### Text extract
══════════════════════════════
There is an important point to under in building intuition that this sample mean comes from a distribution, that is, it’s a realization of a random variable as well.
- If the experiment is repeated and the sample is re-drawn, you are collecting 200 house prices against as one new sample. From the new 200 house prices, there is a new sample mean.
- If this experiment is repeated over and over, it’s as if you are drawing repeated samples from the distribution that represent the sample mean of a collection of 200 houses.

Population distribution vs sample mean distribution

This is something that confuses people often.
Population distribution represents the distribution when only one record is drawn from the population.
- A sample = 1 house price record
Sample mean distribution represent how the mean of the sample of 200 houses is drawn as one sample each time
- A sample = 200 house prices
If you compare their distributions,
- The population distribution always have a more spread out distribution. In this case, we assume it’s a bell curve.
- Then the sample mean distribution would have a more concentrated probability around the center of the bell curve
- Note to note:
  - They have the same mean (same locations for the center of the bell curve)
══════════════════════════════
### Source data
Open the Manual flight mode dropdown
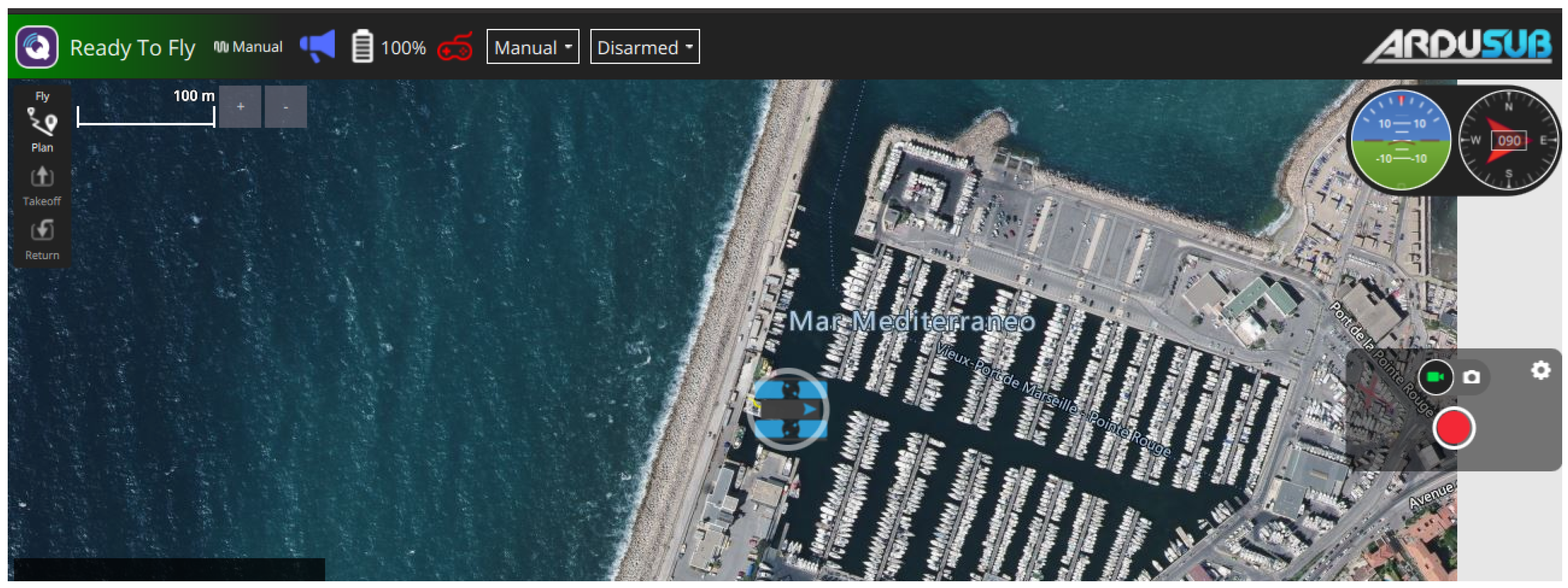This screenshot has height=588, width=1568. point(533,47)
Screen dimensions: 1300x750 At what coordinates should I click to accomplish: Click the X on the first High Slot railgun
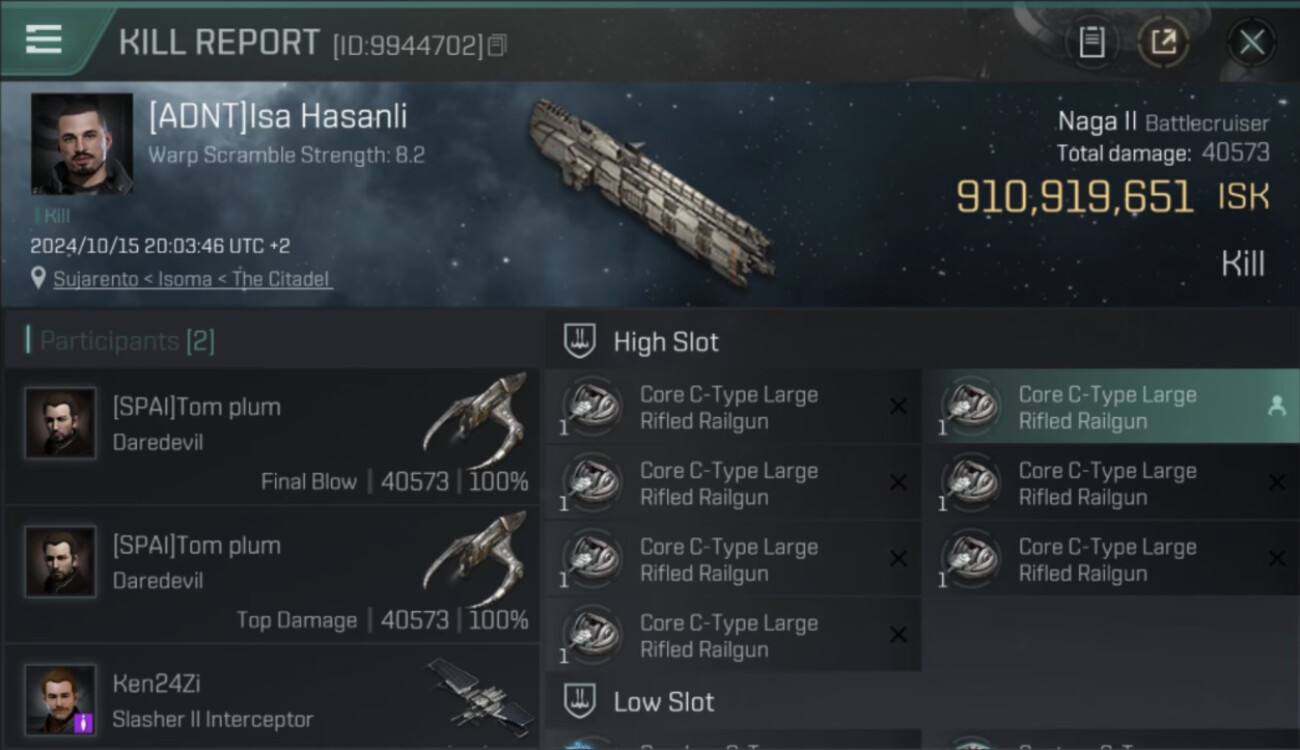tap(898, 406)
══════════════════════════════
### Problems to solve
1. In the passage on sample mean distributions, what do the population distribution and the sample mean distribution have in common?
2. Please retype the passage on sample mean distributions between "- If this experiment" and "of 200 houses.", inclusive.

### Answers to each task
1. They have the same mean.

2.
- If this experiment is repeated over and over, it’s as if you are drawing repeated samples from the distribution that represent the sample mean of a collection of 200 houses.